Eager execution does not work for R interface under Python 3 #20701

jjallaire · 2018-07-11T15:57:32Z

Hi there, I am the maintainer of the R interface to TensorFlow. We are currently in the process of porting various Eager examples to R. We haven't had trouble with Python 2 versions of TensorFlow, but with Python 3 versions we get some strange errors.

I realize that this is within the R interface so technically falls outside of the scope of TF for Python. However, in order for us to address this we need some insight as to what might be different for Eager under Python 3. I'll provide a detailed repro and explanation of it's under the hood behavior below.

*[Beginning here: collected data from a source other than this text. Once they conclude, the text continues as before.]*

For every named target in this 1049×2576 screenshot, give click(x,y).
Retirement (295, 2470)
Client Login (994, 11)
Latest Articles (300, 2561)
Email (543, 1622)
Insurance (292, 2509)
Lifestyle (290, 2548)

cc @martinwicke @random-forests

System information

Have I written custom code (as opposed to using a stock example script provided in TensorFlow): Yes
OS Platform and Distribution (e.g., Linux Ubuntu 16.04): Linux Ubuntu 18.04
TensorFlow installed from (source or binary): Binary
TensorFlow version (use command below): TensorFlow v1.10.0-dev20180710
Python version: 3.6.5
Bazel version (if compiling from source): N/A
GCC/Compiler version (if compiling from source): N/A
CUDA/cuDNN version: N/A
GPU model and memory: N/A
Exact command to reproduce: See below

Describe the problem

Using the R interface to TensorFlow:

library(tensorflow)
tf$enable_eager_execution()
x <- tf$constant(1)
tf$add(x, x)

Results in this error:

SystemError: <built-in function TFE_Py_FastPathExecute> returned a result with an error set

This error occurs within the definition of add() within gen_math_ops.py:

  _result = _pywrap_tensorflow.TFE_Py_FastPathExecute(
        _ctx._context_handle, _ctx._eager_context.device_name, "Add", name,
        _ctx._post_execution_callbacks, x, y)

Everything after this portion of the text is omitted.